On Sunday, Block the Boat activists in Oakland, where the Zim Beijing had been scheduled to dock Saturday, marched and rallied to celebrate its delay.

Also on Sunday, Labour for Palestine and other groups held a picket line to support Block the Boat protests on the West Coast outside the Israeli consulate -general in New York.

On Monday, Block the Boat activists marched to Zim’s local office in Seattle, delivering a letter demanding that the company “use [its] position of power within the State of Israel to make Israel comply with the demands of the international Boycott, Divestment and Sanctions movement.”

“We know we are making an impact,” Kiswani said. “And we are encouraged by the wave of Block the Boats spurring up throughout North America. Oakland has proven to be successful in stopping Zim. We hope that other cities will continue to build on this success.”

Shehk said the campaign’s relevance had continued as the Gaza offensive that sparked it disappeared from headlines.
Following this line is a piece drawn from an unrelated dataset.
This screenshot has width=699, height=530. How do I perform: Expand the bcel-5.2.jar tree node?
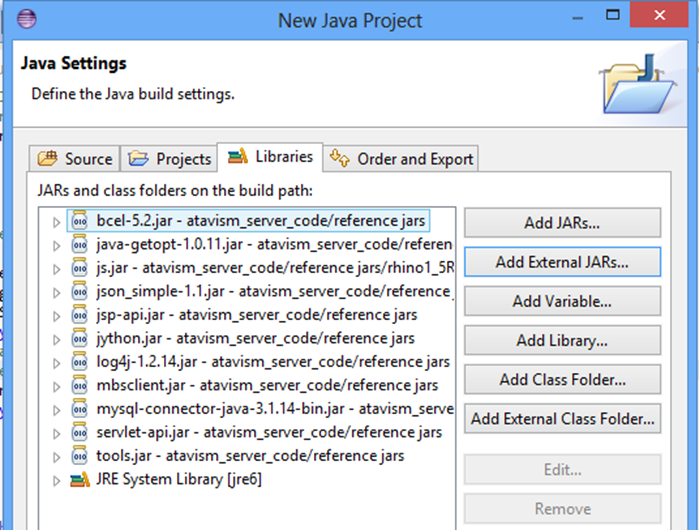(57, 220)

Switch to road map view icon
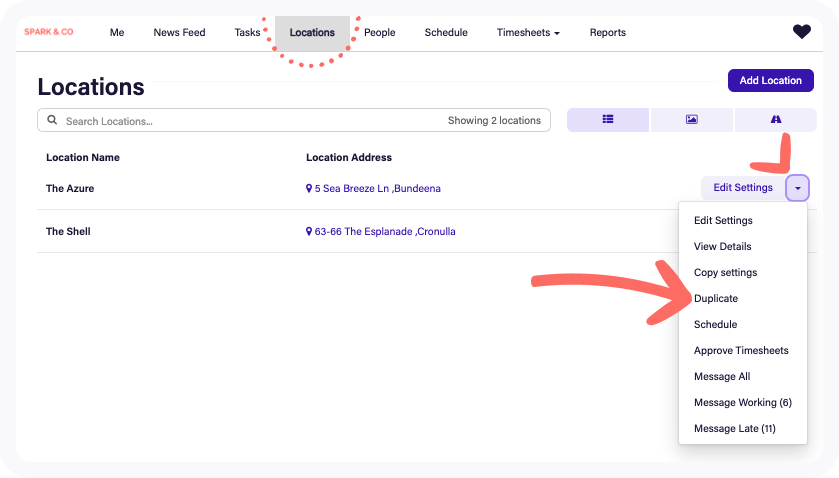(775, 120)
“We are continuing this action because even as the recent bombing of Gaza has stopped, Gaza is still crippled by an Israeli siege, and Israel continues to colonise and ethnically cleanse Palestine through murder, imprisonment, Jewish settlement expansion, and home demolition,” he said. “The anti-colonial struggle in Palestine is not about one particular bombardment, it's about liberating Palestine from Israeli oppression that has been ongoing since 1948.”

“A victory that is very practical”

The demonstrations, which usually occur early in the morning, can take a toll on their participants, Tamoush said.

“It’s not the easiest form of protest. In order to make the drive to Long Beach and be out at the port by 5:30 a.m. to greet the participants as they arrive, I have to get up at 3:45 a.m. each time we do this. But when that alarm goes off and my eyes don’t want to open, I think about Gaza. I think about that family I know in Nablus. I think about the checkpoints.”

With one of the most significant victories for pro-Palestine activists in the United States to date apparently drawing close, the campaign is unlikely to abate soon, organisers agree.

“Kicking Zim out of Oakland for good would be an enormous victory for us, but a victory that is very practical,” Shehk said. “Zim would be foolish to continue coming to Oakland.”